C’est une façon de voir – celle des conseillers d’Édouard Philippe –, mais on peut aussi évoquer d’autres manques à gagner pour les caisses de l’État, cadeaux fiscaux aux Français les plus riches et aux grandes entreprises : suppression de l’impôt sur la fortune, flat tax, transformation du CICE en baisses de charges… Cette générosité gouvernementale a un coût. Et il s’impose à toute la société : aux retraités, aux étudiants (auxquels on a supprimé 5 euros mensuels d’APL) et désormais aux automobilistes.

Depuis plusieurs semaines, la colère gronde. Lancée au mois d’octobre, une pétition « pour une baisse des prix du carburant à la pompe » rassemble déjà plus de 800 000 signatures et, sur les réseaux sociaux, fleurissent des centaines d’appels à bloquer les grands axes routiers le 17 novembre. Ces opposants à l’augmentation de la taxe ont pris le nom de « gilets jaunes », en référence au gilet de sécurité que tout conducteur doit avoir dans son véhicule.

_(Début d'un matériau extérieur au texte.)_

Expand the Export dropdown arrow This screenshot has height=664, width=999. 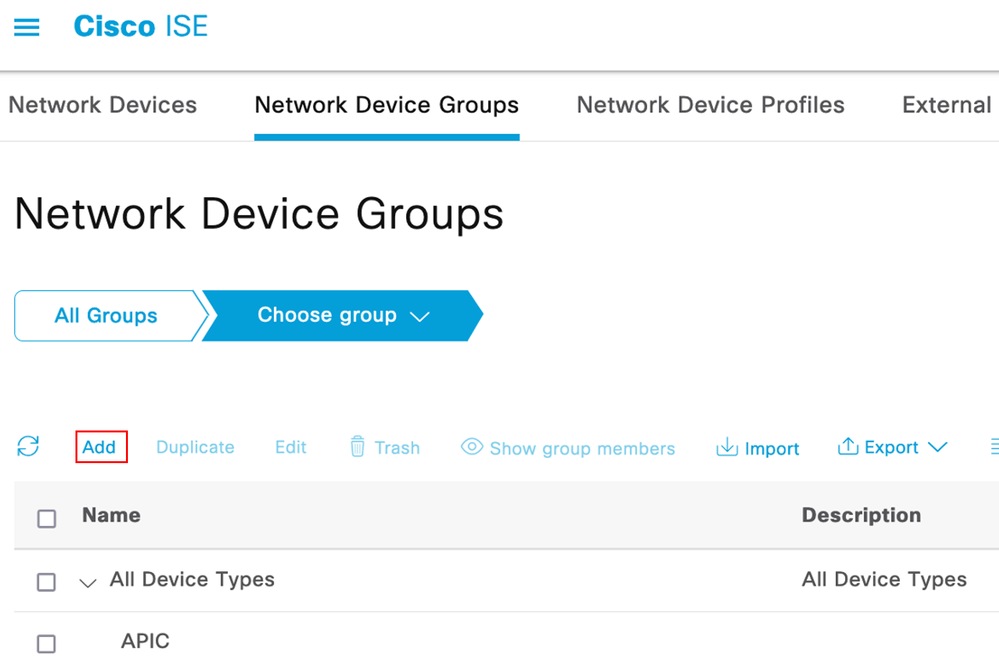937,447
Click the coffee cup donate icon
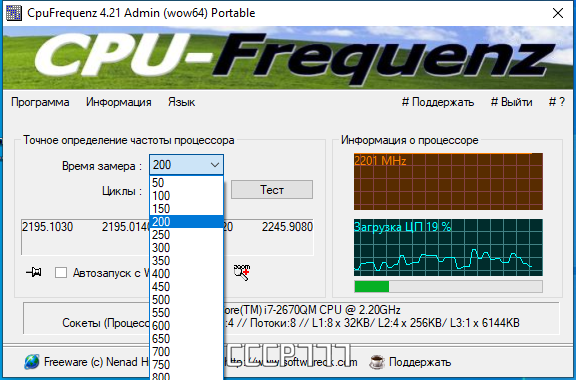This screenshot has width=576, height=380. [x=376, y=362]
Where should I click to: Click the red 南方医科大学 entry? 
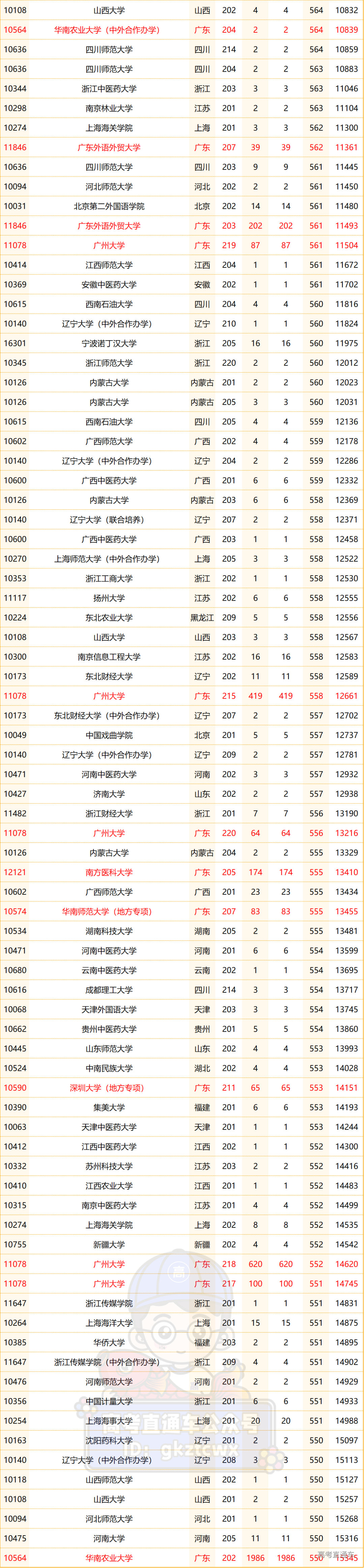tap(109, 872)
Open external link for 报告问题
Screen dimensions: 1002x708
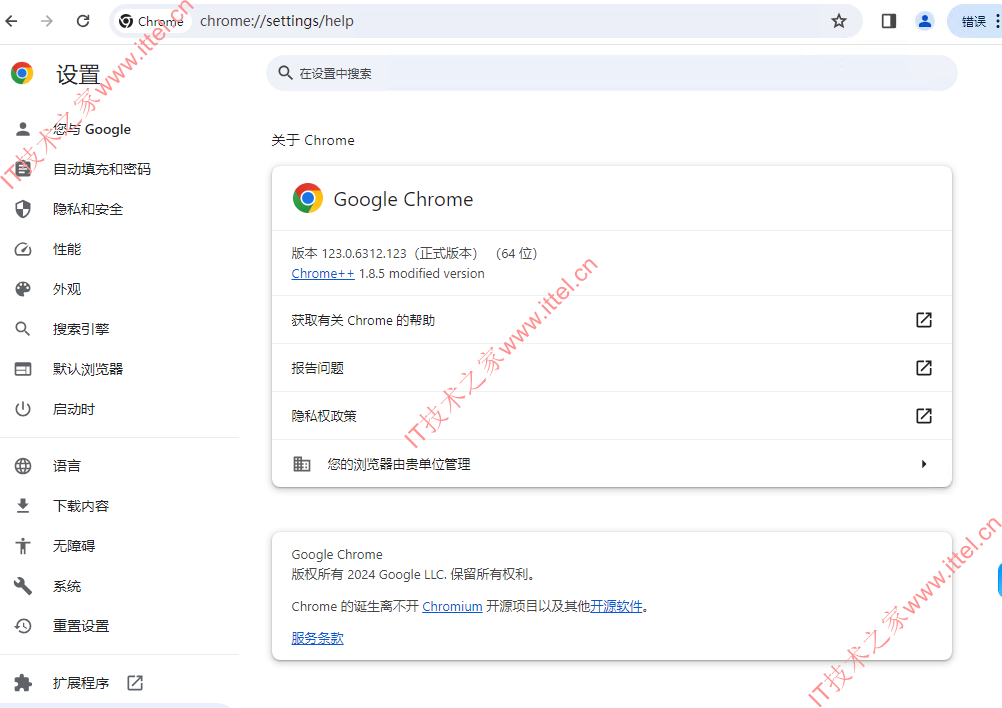tap(923, 368)
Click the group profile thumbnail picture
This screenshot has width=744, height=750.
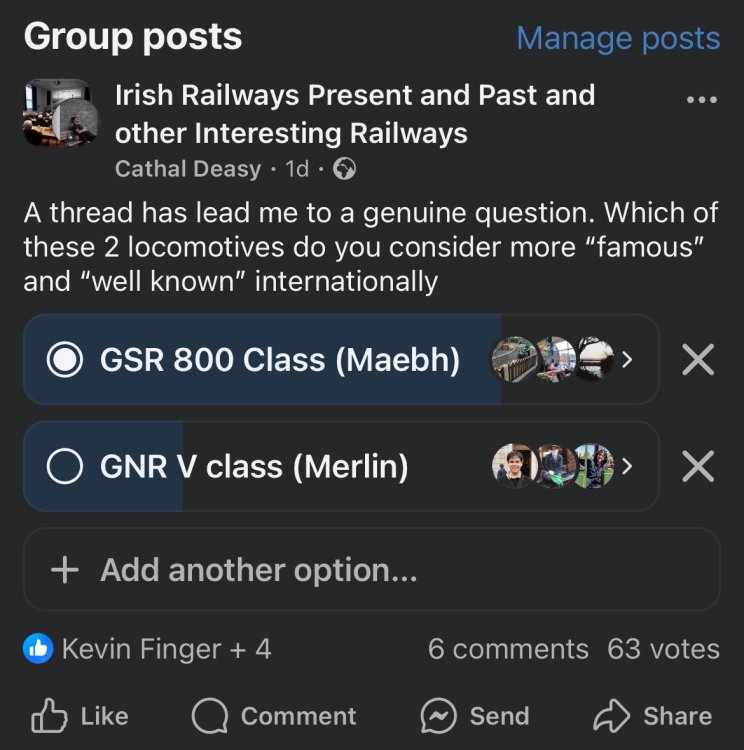tap(60, 113)
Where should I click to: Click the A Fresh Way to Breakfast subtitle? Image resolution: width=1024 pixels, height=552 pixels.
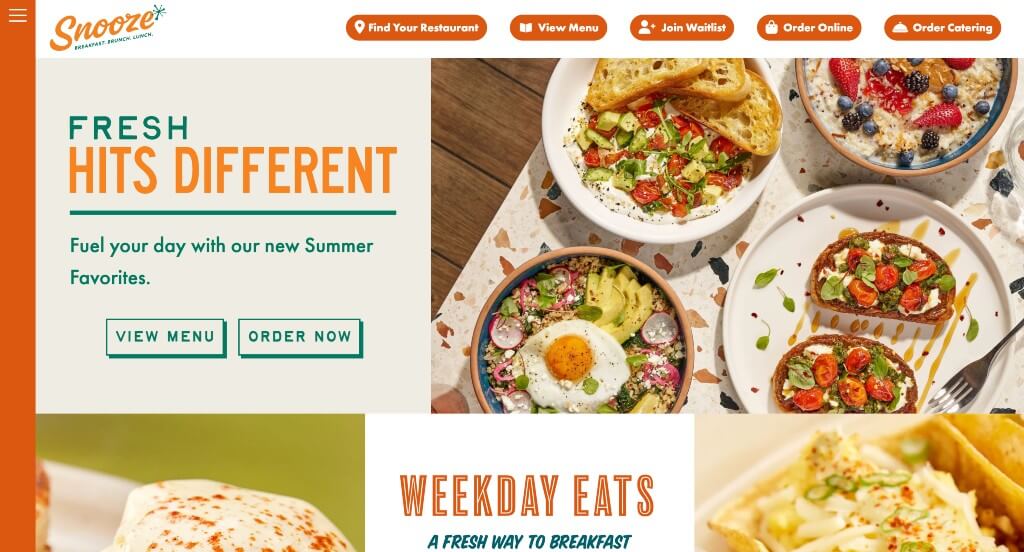pos(530,542)
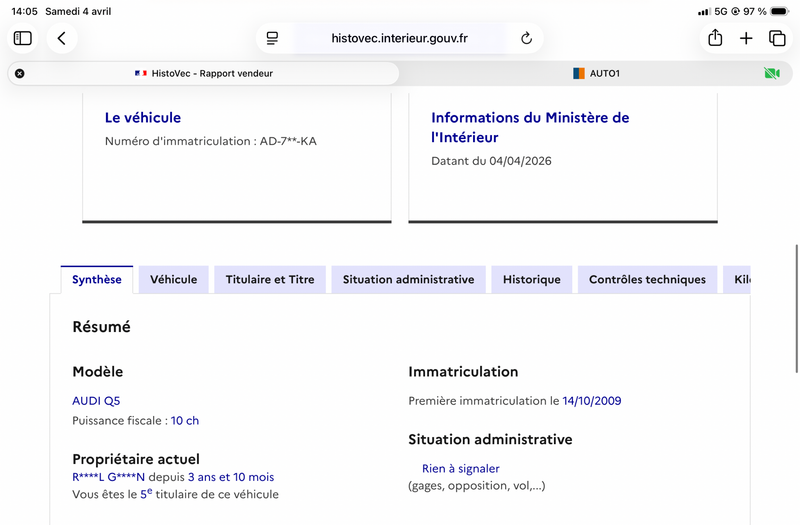This screenshot has height=525, width=800.
Task: Switch to the Titulaire et Titre tab
Action: click(x=270, y=280)
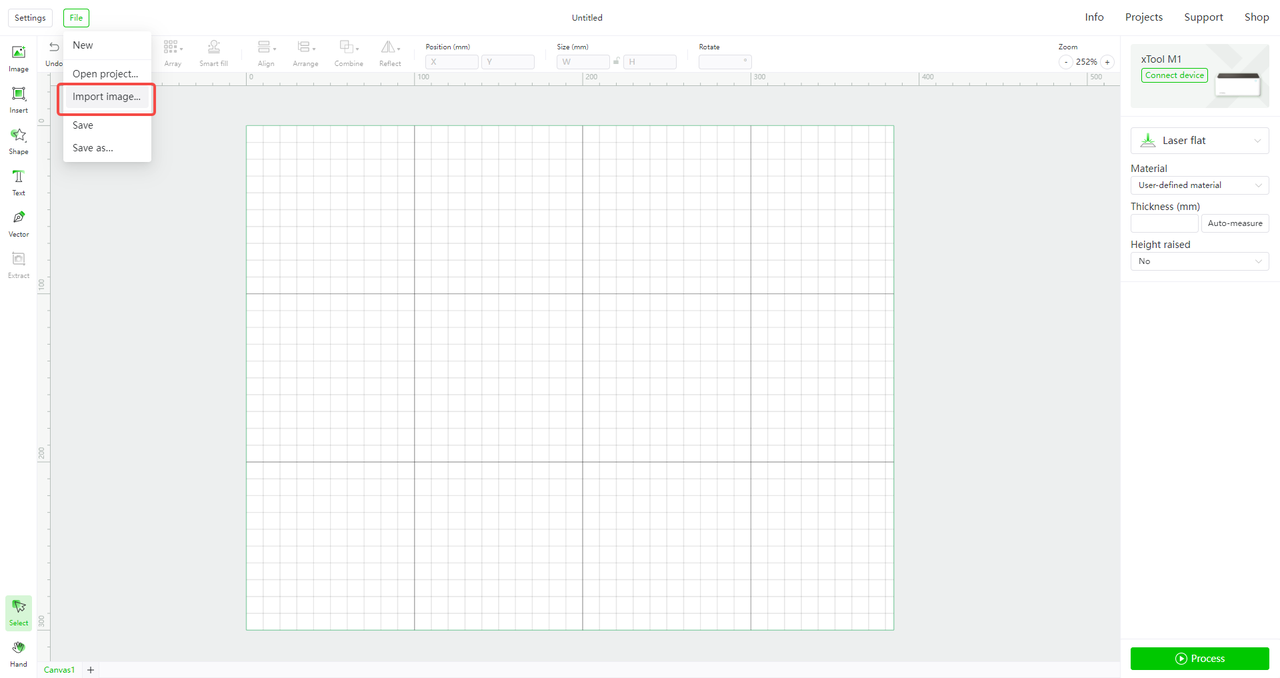Open the Align options
Screen dimensions: 1280x678
265,52
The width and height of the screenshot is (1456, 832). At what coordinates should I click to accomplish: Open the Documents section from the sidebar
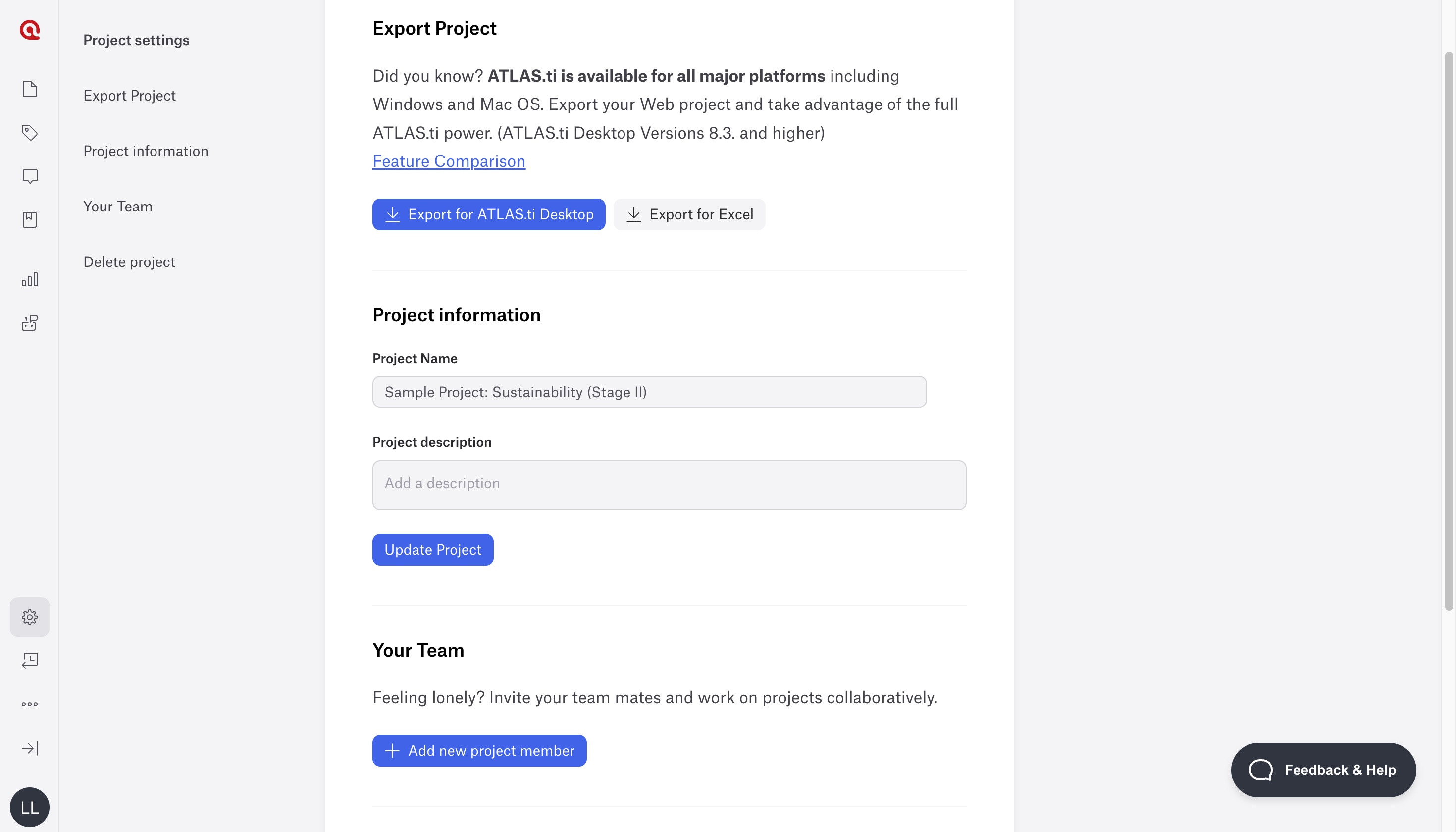tap(29, 89)
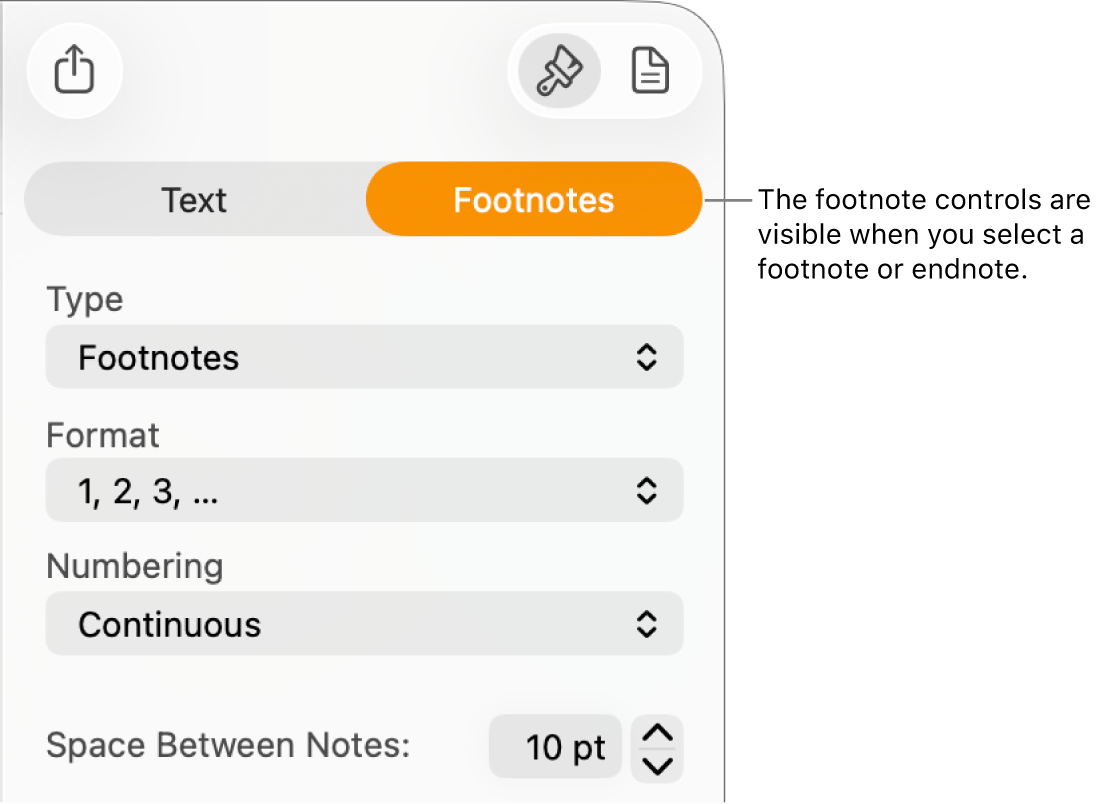Click the upload arrow in the Share icon
The height and width of the screenshot is (804, 1100).
74,68
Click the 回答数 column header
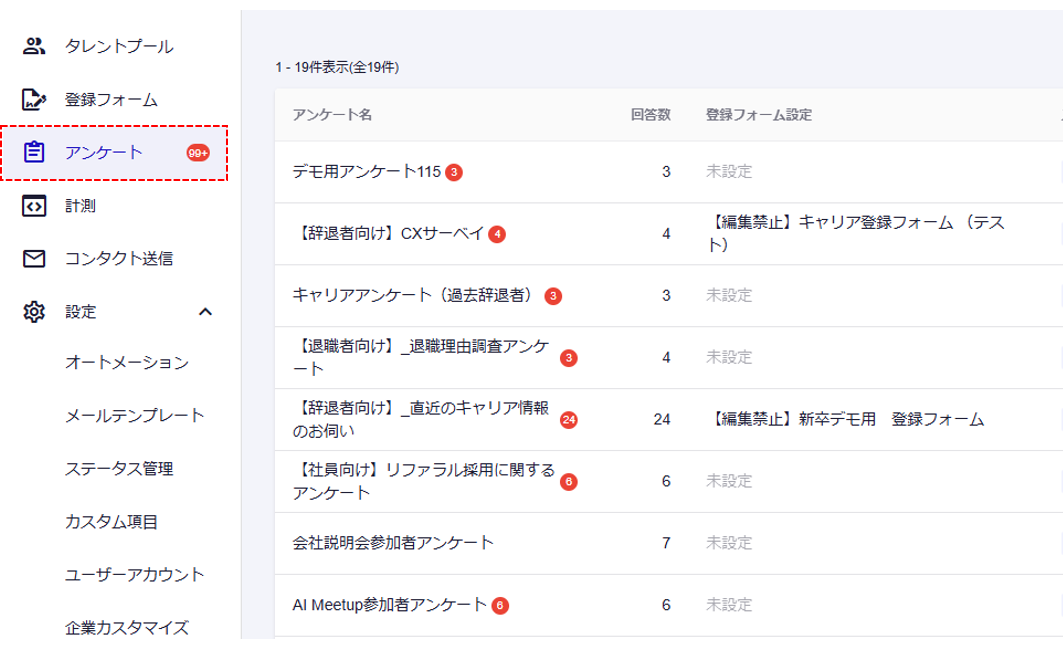 click(650, 115)
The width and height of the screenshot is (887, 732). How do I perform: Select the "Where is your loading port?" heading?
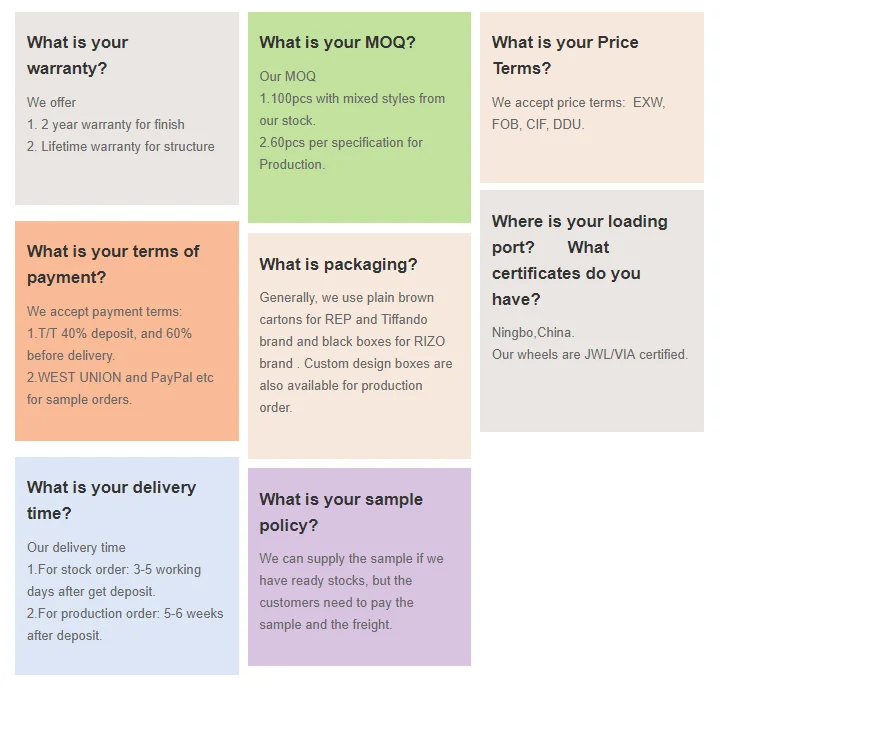tap(579, 234)
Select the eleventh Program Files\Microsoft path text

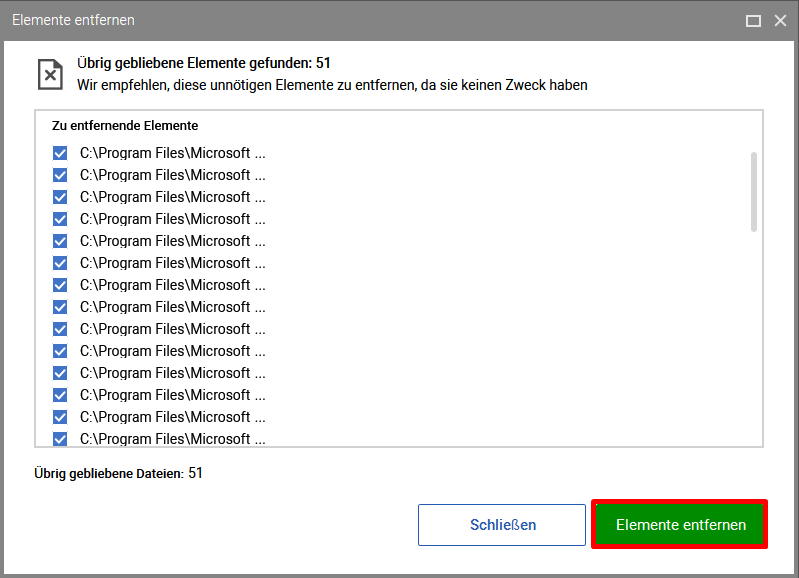[x=173, y=373]
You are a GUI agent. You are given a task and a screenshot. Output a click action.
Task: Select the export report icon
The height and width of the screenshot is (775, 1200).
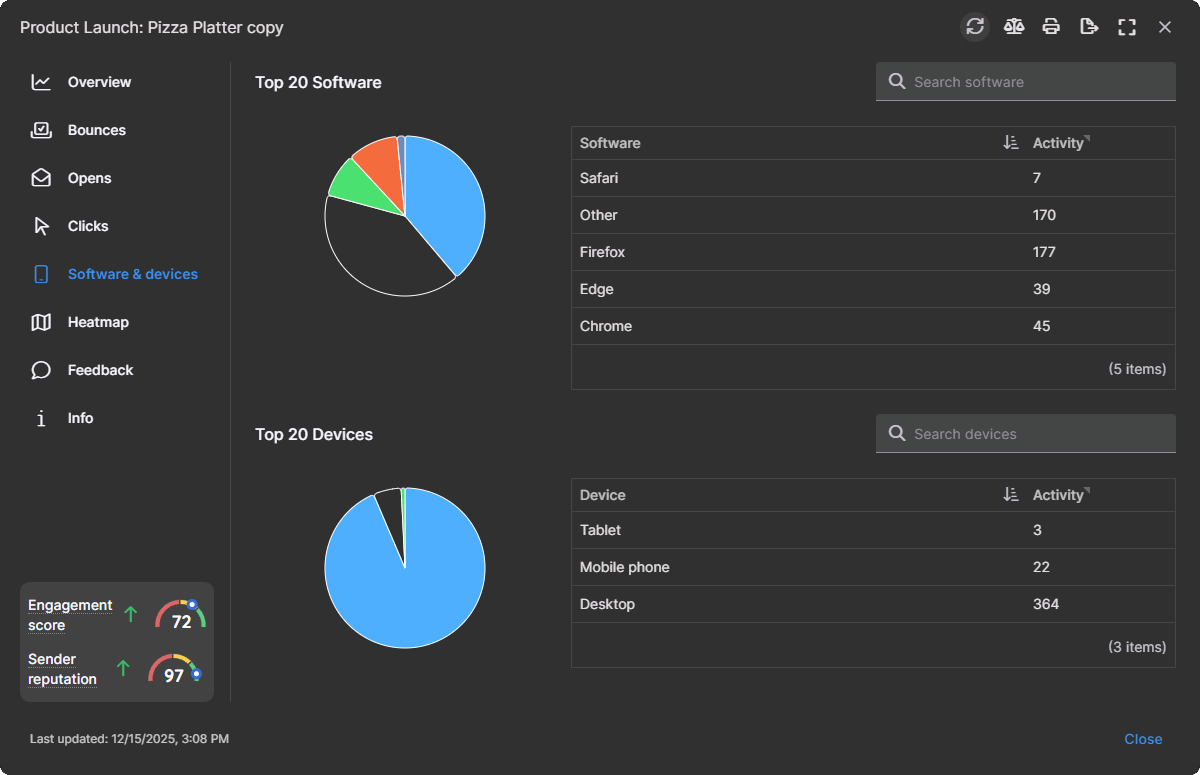pyautogui.click(x=1089, y=27)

Assiste-t-on à l’émergence d’un mouvement d’ampleur, comme l’ont été en leur temps la mobilisation autour de Pierre Poujade, dans les années 1950 (lire ici), ou celle des bonnets rouges bretons opposés à l’écotaxe pour les poids lourds, qui en 2013 étaient allés jusqu’à saboter ou à démonter les portiques prévus sur les routes ? Pour l’instant, les gilets jaunes rejettent toute proximité idéologique avec l’extrême droite, qui tente de s’accrocher au train des protestataires.

Citoyen, autogéré et d’une ampleur encore à définir, le mouvement des gilets jaunes est aussi celui du pouvoir d’achat – effectif ou ressenti – en baisse. Celui de la précarité. « Vous arrivez à finir vos fins de mois, vous ? Vous faites aussi des prêts à la consommation pour remplir votre cuve de fioul ? », demande une femme en larmes, filmée par des caméras de télévision, à un gendarme mobile au moment où sont évacués une vingtaine de manifestants qui attendaient Emmanuel Macron à Albert (Somme).

La colère des conducteurs face à la hausse des prix du carburant a émaillé tout le « périple mémoriel » du Président sur les lieux de la Première Guerre mondiale, la semaine précédant le 11 Novembre. Édouard Philippe, lors des questions au gouvernement, a justifié ces hausses par la lutte contre le réchauffement climatique : « Nous avons indiqué très tôt que nous voulions mettre en place la transition que beaucoup de Français attendent. S’agissant de la prise en compte de l’économie décarbonée, il fallait envoyer un signal prix, donner une trajectoire carbone visible, prévisible et irréversible. » Pourtant, le Premier ministre est contredit par un rapport de l’Assemblée nationale, qui montre que seulement 19,1 % des revenus de la TICPE seront affectés à la transition écologique. Les gilets jaunes ne sont pas dupes.

« La seule chose qui pourrait apaiser la colère immense qu’il y a dans ce pays, c’est qu’[Emmanuel Macron] rétablisse l’ISF », estime Jacline Mouraud. Cette Française mécontente de la politique du gouvernement s’est fait connaître en interpellant le Président dans une vidéo diffusée sur Facebook et vue plus de 6 millions de fois. Si elle ne revendique pas la maternité du mouvement des gilets jaunes, elle en est l’un des visages. Et, comme beaucoup, elle assure être favorable à une fiscalité verte qui ne matraquerait pas les plus fragiles.

Même son de cloche chez les pétitionnaires. « Il est tout à fait honorable que nous cherchions des solutions pour circuler en polluant le moins possible notre environnement. Mais la hausse des taxes imposée par le gouvernement n’est pas la solution ! », plaident-ils dans le texte adressé au ministre de la Transition écologique et solidaire. Idem pour le Réseau action climat (qui regroupe 23 ONG nationales), qui a publié une tribune sur le site de France Info le 12 novembre, dénonçant « l’instrumentalisation » de la fiscalité écologique, attitude « irresponsable » un mois après le rapport alarmant du Giec. Tous, à leur niveau, rappellent au gouvernement leur refus d’opposer écologie et social.